Personal information
- Date of birth: 28 March 1980 (age 44)
- Place of birth: Gwanda, Zimbabwe
- Position(s): Midfielder

Senior career*
- Years: Team / Apps / (Gls)
- 2001–2004: Amazulu FC
- 2004–2010: Highlanders

International career
- 2000: Zimbabwe / 1 / (0)

Managerial career
- 2011: Highlanders
- 2012: CAPS United

= Mkhuphali Masuku =

Zimbabwean footballer and manager (born 1980)

Mkhuphali "Mike" Masuku (born 28 March 1980) is a Zimbabwean football manager and former player. He played club football for Highlanders FC and represented the Zimbabwe national football team.

==Career==
Born in Gwanda, Masuku began playing football with the youth sides of Gwanda and Amazulu FC (Bulawayo). He played for Amazulu FC's senior side, where he would win the Zimbabwe Premier Soccer League, Independence Trophy and the Madison Trophy. Masuku was capped by Zimbabwe at youth and senior levels while with AmaZulu. He moved to Highlanders where he again won the league in 2006.

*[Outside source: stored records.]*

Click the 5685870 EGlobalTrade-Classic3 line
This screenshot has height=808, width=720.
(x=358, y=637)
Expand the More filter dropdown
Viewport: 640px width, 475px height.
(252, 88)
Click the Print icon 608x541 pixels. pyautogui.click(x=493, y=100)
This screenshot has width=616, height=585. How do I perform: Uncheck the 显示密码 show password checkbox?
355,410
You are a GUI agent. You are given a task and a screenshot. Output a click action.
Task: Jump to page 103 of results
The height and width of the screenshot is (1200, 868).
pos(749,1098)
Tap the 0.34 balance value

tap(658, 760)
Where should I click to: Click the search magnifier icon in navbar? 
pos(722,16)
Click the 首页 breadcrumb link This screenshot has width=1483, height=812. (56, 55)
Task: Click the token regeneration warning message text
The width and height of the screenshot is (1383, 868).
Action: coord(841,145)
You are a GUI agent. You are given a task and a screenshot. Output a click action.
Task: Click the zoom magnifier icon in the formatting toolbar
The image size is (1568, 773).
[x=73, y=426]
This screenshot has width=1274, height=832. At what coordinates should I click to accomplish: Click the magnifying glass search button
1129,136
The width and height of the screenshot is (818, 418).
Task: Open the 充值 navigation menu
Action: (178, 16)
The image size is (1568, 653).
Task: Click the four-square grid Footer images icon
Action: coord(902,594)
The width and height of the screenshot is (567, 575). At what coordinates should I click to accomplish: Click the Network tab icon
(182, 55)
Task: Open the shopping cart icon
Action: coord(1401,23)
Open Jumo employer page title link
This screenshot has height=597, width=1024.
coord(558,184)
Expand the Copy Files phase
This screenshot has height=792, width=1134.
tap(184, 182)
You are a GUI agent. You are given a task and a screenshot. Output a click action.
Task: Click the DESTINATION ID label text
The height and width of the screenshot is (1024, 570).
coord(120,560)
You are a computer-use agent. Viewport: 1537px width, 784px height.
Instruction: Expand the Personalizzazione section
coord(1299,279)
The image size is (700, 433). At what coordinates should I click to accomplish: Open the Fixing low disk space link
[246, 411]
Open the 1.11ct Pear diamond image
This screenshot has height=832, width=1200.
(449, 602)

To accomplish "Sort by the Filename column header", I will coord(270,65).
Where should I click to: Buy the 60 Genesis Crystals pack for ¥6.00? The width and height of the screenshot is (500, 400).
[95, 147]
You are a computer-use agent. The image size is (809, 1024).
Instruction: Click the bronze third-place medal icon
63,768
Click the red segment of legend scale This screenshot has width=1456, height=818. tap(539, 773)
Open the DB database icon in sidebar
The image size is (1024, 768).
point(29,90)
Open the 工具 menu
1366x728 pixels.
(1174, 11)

After he retired from playing, Masuku became a football coach. He has managed Bulawayo side Highlanders. In September Mohammed Fathi resigned and Highlanders assistant coach Mkhuphali Masuku was elevated to caretaker coach and managed to guide the Bulawayo outfit to a respectable third position after winning 10 and drawing two matches.

After winning the 2011 Independence Trophy with Highlanders, he was appointed manager of CAPS United in 2012.